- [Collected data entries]
- - - - -

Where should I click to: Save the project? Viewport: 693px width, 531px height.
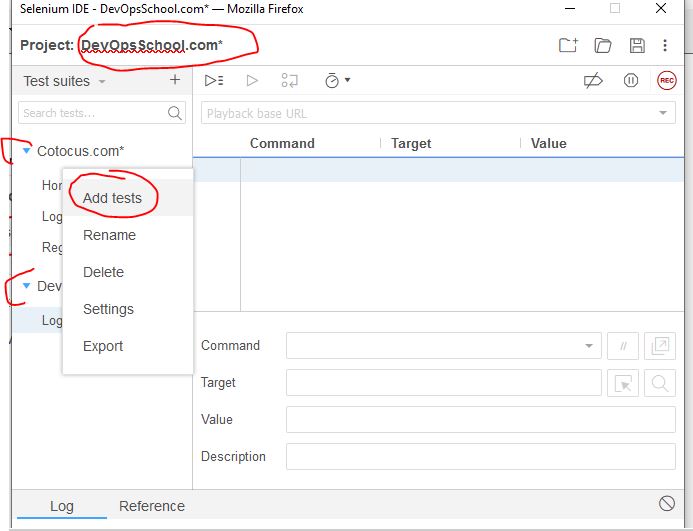pos(636,45)
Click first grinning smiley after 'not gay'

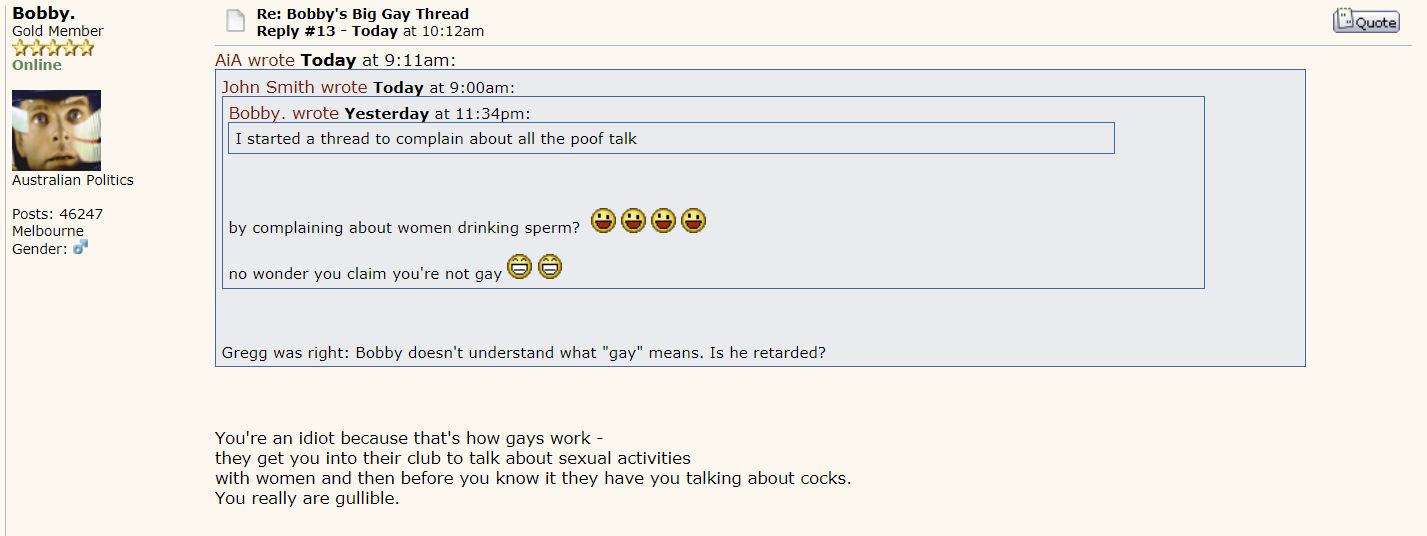point(519,267)
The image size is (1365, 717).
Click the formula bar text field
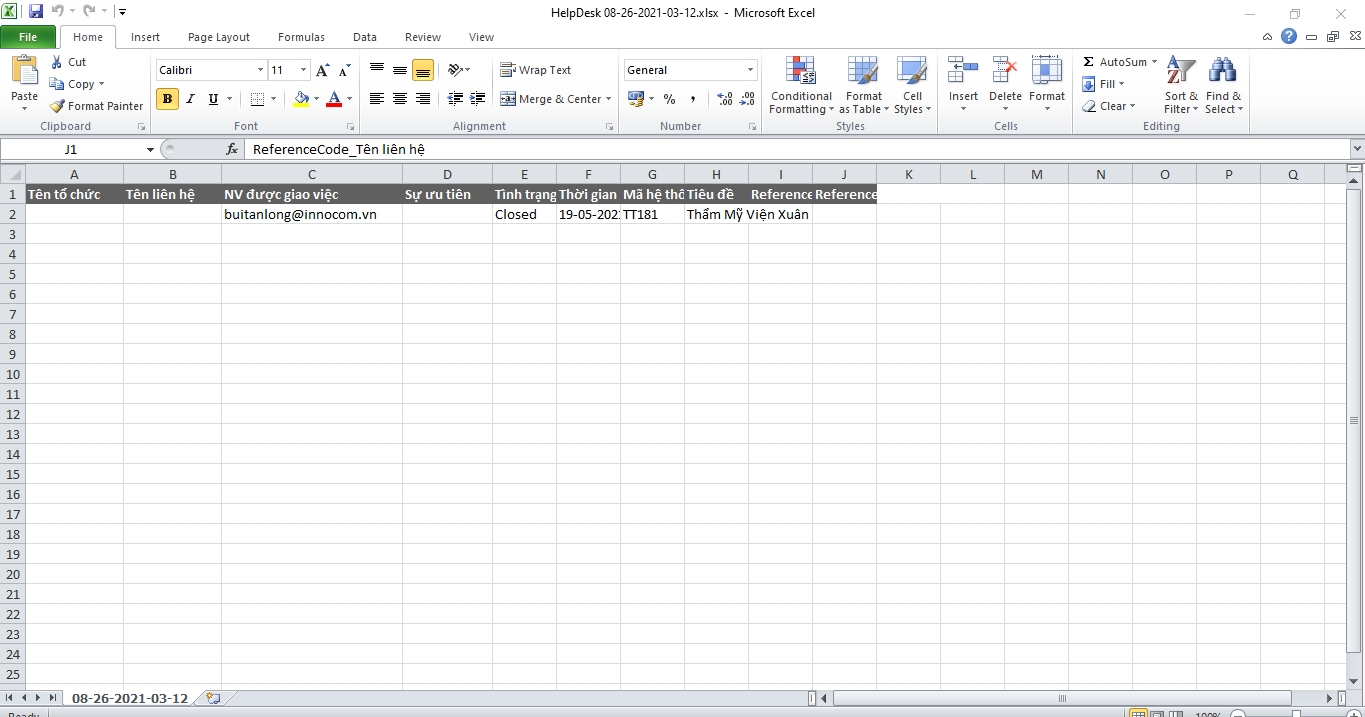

- - - - -

- [Work item] Quote precisely the lines of the data from the line containing "The image size is (1365, 717)." through its final line, both included, excluding pictures.

- [Reply to the exercise]
The image size is (1365, 717).
Click the formula bar text field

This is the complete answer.